日本株に上昇余地があると考える理由 過去最高益更新がけん引する日本株式市場

日本株に上昇余地があると考える理由


【ポイント1】課題の多い時期に入る

オリンピック・パラリンピックなど

■日本株式市場は、年後半に向けて乗り越えなければならない課題を幾つか抱えています。以下、簡単に整理したいと思います。

■国内では7月23日に東京オリンピック、8月24日に東京パラリンピックが開催され、ワクチン接種の加速、デルタ株の感染拡大懸念が同時に進むことになります。一方、米国では、7月下旬の米連邦公開市場委員会(FOMC)、8月下旬のジャクソンホール会議で、資産買入の縮小(テーパリング)の時期や進め方など、今後の米金融政策の方向性を確認することになります。また、7月は前半から米国、下旬以降は日本のそれぞれ企業決算が発表されます。
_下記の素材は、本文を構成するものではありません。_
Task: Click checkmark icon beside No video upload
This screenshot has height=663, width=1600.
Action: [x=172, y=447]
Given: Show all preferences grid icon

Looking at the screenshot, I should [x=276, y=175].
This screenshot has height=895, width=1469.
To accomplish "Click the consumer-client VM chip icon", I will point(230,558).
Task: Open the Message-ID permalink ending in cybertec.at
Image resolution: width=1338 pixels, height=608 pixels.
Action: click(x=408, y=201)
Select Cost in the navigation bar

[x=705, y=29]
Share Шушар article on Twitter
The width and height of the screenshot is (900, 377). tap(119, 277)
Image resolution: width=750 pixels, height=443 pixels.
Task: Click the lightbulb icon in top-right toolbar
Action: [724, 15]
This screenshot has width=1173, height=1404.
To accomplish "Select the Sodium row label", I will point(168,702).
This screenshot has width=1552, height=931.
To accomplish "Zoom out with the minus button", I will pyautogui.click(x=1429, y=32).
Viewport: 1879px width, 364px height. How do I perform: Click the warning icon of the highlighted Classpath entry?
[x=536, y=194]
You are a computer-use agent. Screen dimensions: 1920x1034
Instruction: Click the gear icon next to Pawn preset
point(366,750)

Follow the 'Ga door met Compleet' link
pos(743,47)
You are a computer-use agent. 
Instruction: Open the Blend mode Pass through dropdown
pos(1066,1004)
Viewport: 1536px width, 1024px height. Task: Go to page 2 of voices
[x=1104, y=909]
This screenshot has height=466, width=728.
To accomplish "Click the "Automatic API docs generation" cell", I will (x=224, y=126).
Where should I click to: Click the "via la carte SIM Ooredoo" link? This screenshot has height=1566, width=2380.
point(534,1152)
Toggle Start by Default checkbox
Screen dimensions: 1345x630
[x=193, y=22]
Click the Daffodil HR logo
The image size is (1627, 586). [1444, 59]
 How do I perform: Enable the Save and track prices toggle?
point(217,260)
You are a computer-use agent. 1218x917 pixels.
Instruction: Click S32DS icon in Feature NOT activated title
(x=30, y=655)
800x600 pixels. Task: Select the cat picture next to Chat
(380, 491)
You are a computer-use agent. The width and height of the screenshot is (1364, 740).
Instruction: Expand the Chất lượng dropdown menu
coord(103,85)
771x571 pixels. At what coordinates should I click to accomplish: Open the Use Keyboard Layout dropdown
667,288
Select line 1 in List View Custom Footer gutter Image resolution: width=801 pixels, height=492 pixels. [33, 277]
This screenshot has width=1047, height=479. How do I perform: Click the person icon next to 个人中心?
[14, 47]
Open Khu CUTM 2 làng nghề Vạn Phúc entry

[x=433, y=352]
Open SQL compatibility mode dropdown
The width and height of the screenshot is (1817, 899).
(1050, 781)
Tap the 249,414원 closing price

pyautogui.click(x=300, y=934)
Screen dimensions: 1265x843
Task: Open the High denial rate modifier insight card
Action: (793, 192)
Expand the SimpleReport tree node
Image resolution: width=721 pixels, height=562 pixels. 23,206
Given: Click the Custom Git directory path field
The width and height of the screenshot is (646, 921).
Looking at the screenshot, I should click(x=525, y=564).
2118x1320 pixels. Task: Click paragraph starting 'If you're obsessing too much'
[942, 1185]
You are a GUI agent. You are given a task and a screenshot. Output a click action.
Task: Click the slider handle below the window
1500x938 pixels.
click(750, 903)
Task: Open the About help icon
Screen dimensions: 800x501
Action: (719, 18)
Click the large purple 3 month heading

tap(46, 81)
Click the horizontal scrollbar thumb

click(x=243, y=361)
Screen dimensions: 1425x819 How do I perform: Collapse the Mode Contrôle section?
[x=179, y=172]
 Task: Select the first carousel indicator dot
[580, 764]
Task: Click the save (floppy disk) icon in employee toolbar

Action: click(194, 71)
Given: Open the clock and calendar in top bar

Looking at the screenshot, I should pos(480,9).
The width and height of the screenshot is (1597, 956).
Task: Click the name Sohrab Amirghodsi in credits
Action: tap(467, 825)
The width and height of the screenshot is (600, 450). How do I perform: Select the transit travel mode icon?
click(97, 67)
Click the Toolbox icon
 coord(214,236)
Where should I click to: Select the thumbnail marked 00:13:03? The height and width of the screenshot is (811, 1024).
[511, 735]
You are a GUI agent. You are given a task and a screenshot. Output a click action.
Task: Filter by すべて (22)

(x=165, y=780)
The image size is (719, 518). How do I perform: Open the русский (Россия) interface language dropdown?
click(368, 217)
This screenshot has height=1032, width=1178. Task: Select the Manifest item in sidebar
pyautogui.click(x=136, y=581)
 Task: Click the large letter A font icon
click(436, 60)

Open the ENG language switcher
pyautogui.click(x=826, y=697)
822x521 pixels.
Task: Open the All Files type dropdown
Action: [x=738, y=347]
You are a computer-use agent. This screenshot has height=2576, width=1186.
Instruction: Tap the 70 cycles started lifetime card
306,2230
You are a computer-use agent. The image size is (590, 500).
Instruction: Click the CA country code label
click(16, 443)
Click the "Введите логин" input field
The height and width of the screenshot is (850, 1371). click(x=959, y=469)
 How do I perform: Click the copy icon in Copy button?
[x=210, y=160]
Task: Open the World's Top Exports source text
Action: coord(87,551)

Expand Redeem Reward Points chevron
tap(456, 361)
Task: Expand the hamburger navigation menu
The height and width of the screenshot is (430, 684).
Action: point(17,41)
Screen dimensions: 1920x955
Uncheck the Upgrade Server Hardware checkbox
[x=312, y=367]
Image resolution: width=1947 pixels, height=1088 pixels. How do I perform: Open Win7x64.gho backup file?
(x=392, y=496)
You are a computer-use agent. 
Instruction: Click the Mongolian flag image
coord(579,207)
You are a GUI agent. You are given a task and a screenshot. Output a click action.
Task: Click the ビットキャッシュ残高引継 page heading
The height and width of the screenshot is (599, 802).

そして9月以降、日本は政局となる見通しです。

【ポイント2】ワクチン接種の加速に期待
70%達成は10月第1週と試算

■東京オリンピック・パラリンピックが感動を与える大会となることを期待しつつ、市場の関心事はワクチン接種が目に見えて加速化するかです。6月29日現在、日本の接種率は26.4%(1回接種、16歳以上人口比)です。ここまでに約4カ月と米国の2.8カ月に比べれば時間はかかっていますが、接種スピードは加速化する方向です。また、集団免疫が確保されるといわれる70%に達するのは10月第1週と試算されます。ワクチン接種の加速が確実となれば、米国で確認されたように、経済活動の再開と企業業績に対する自信につながり、日本においても市場センチメントの好転に寄与すると考えられます。

■また、米国の金融政策の正常化は着実に進む見通しです。タカ派的なスタンスを市場は織り込もうとしており、米連邦準備制度理事会(FRB)が決断すれば、市場の不透明感は一旦解消すると考えられます。2013年12月から2014年10月の資産買入縮小局面でも月次ベースで見ると米株は上昇しています。

【今後の展開】21年度に過去最高益を更新。好業績が株式市場をけん引

■菅首相はパラリンピック閉会後の9月解散を想定していると見られます。新型コロナ対応を重視すれば10月以降の可能性もあります。いずれにせよ、オリンピック・パラリンピックの安全・安心な運行やワクチン接種の加速化が確認されれば、政権の安定度も増すことになり、株式市場にはプラスとなります。

■このように市場の期待に影響を与えうるテーマは事欠きませんが、今後を見通す上で核となる企業業績について最後にまとめたいと思います。弊社は、過去最高益更新のタイミングを22年度から21年度に前倒ししました。米国の成長が加速し、年末から来年にかけて欧州や日本の回復も期待できます。日本の輸出企業にとっては大きな追い風となります。ワクチン接種が加速すれば70%に達するタイミングの前倒しもありえ、非製造業の回復に対する期待も膨らむ可能性があります。7月下旬以降の4-6月期決算発表、10月以降の年度上期の決算発表時では、予想利益の上振れが見込め、外部環境の好転もあって株式市場のモメンタムは大きく改善する見通しです。弊社は日経平均株価(着地ベース)は9月末で3万2,000円台、12月末で3万3,000円台を目指すと想定します。